The Baltic states have a strong poetic tradition. Although traditionally dominated by men and their poetic vision of nationhood, the Baltics have their own Great Female Poets such as Betti Alver and Marie Under (Estonia), Vizma Belševica (Latvia) and Salomėja Nėris (Lithuania). But there is a generation of new female poets who are redefining poetry in the Baltics. In 2013, the debate over ‘female poetry’ was thrust into sharp focus when Estonian poet Jürgen Rooste described young poetry as defined by ‘bad girls and good guys’. So, who are these ‘bad girls’ and what is it that makes them ‘bad’?

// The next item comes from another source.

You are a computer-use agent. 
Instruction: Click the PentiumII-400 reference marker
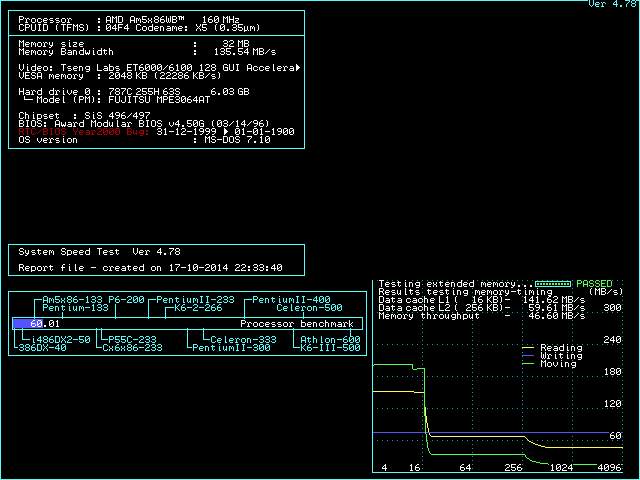click(291, 300)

Minotaurs, mermaids and pigeon shit…

Lithuanian poet Aušra Kaziliūnaitė’s volume The Moon is a Pill is an acknowledgement of freedom, a questioning of reality and a search for identity within this new-found freedom. The volume is tinged with a sense of frank discontentment, a lingering resentment of patriarchy and a rejection of the lyricism of previous ‘female poetry’. In this collection, the surreal and the everyday combine, and body, weather, landscape and seasons are inextricably linked. With a nod to the era of Soviet occupation, Kaziliūnaitė asks ‘who can stop you writing what you want?’

 

an old writer looks at me with disgust

and squeezes some words out through his teeth:

who can stop you from writing what you want?

we must understand that his times were those of censorship

and we now live in a greenhouse like some kind of tomatoes

 

What is life like a hundred years after Soviet occupation? A combination of blissful ignorance and painful self-awareness according to this collection, with reflections such as ‘someday all my friends will die’ and observations like ‘i saw another person’s dream trying you on for size’. Kaziliūnaitė is philosophical yet blunt to the point of brutality. And make no mistake, this is entirely intentional.

This brutality is an integral part of Kaziliūnaitė’s poetry, acknowledged by the author herself. Not something to be afraid or ashamed of. There is a fearlessness in contemporary women’s Baltic poetry that is uncomfortable and admirable, perhaps in equal measure, and a confidence that is demonstrated no-where better than in Latvian Madara Gruntmane’s Narcoses.

 

I’ll leave

I’ll say I’ve gone blind

I’ll overdose

I’ll fall asleep not wanting to wake up

I won’t even fall asleep

I’ll smash into a million tiny pieces

so you can stick me back together

 

From the smell of condoms to the smell of bread, Madara Gruntmane’s Narcoses gets up close and personal, inviting the reader in to lie amongst the rumpled bed sheets and explore the blurred boundaries between love and sex, between feminine sexuality and objectification, to experience the male gaze, to both want it and reject it. It is a gritty, raw journey through the heat of the night to the cold light of day and what it means to be a child, a mother, a lover and a wife. Gruntmane tackles sex, rape, pregnancy and abortion in this collection of poetry that is defined by her status as a woman. There is a vulnerability in the coarseness that might not be apparent at first reading. Gruntmane explores what it is to be a woman, bold yet fallible, both weak and strong, fearless and afraid, needy and independent.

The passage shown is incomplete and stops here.